MATERIAL AND METHODS
The results of a study of 60 patients (men — n=30, women — n=30) with a diagnosis of «odontogenic phlegmon of the submandibular region, pterygomandibular, near-pharyngeal, subasseteral spaces» aged 18 to 45 years are presented. Blood sampling to determine ferritin and C-reactive protein in patients was performed initially on the day of admission to the hospital, and then on the 1st, 3rd, 5th, 8th and 10th days after surgery.
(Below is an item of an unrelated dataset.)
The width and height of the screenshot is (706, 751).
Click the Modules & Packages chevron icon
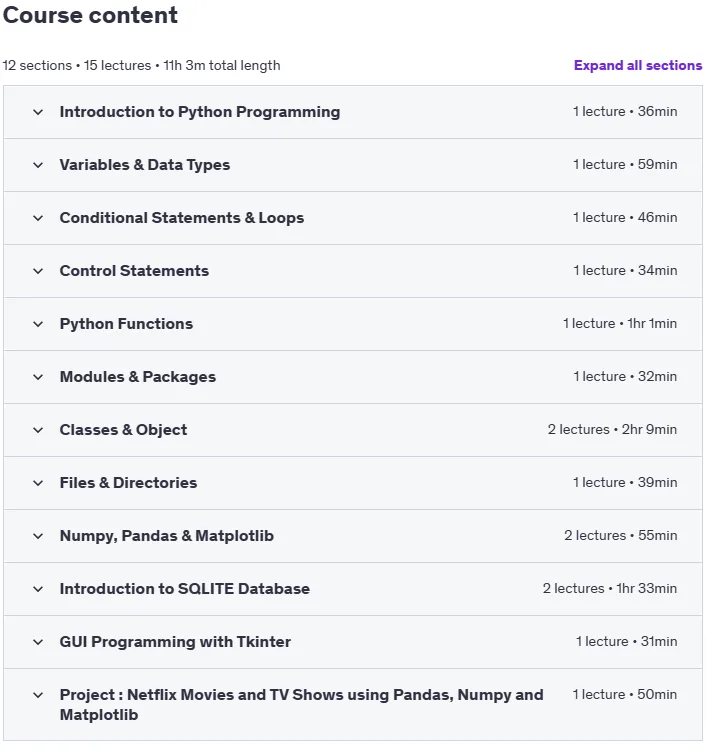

The treatment of patients was carried out in accordance with the traditional protocol of patient management, and drug support included antibacterial, infusion-detoxification, desensitizing and symptomatic therapy. To statistically evaluate the results obtained, the STATISTICA application package version 10.0 and Microsoft Office Excel Worksheet with the «Data Analysis» option were used. Given the type of distribution, a nonparametric method was used — the Mann—Whitney U test. The differences corresponding to the estimation of the probability error p ≤ 0.05 were considered statistically significant.
RESULTS
The content of ferritin in the blood serum of patients operated on for odontogenic phlegmon of the maxillofacial region was studied. It has been shown that ferritin reflects the degree of activity of the purulent-inflammatory process, however, the peculiarities of its dynamics show the inexpediency of using it to predict the condition and treatment outcomes of patients with odontogenic phlegmons of the maxillofacial region.
CONCLUSIONS
The results of the study indicate that ferritin is inappropriate to use as a marker of the quality of treatment of purulent-inflammatory processes of the maxillofacial region. Laboratory monitoring of inflammatory processes in the maxillofacial region should include several markers of inflammation in the blood to assess the quality of treatment and the need for correction of therapy.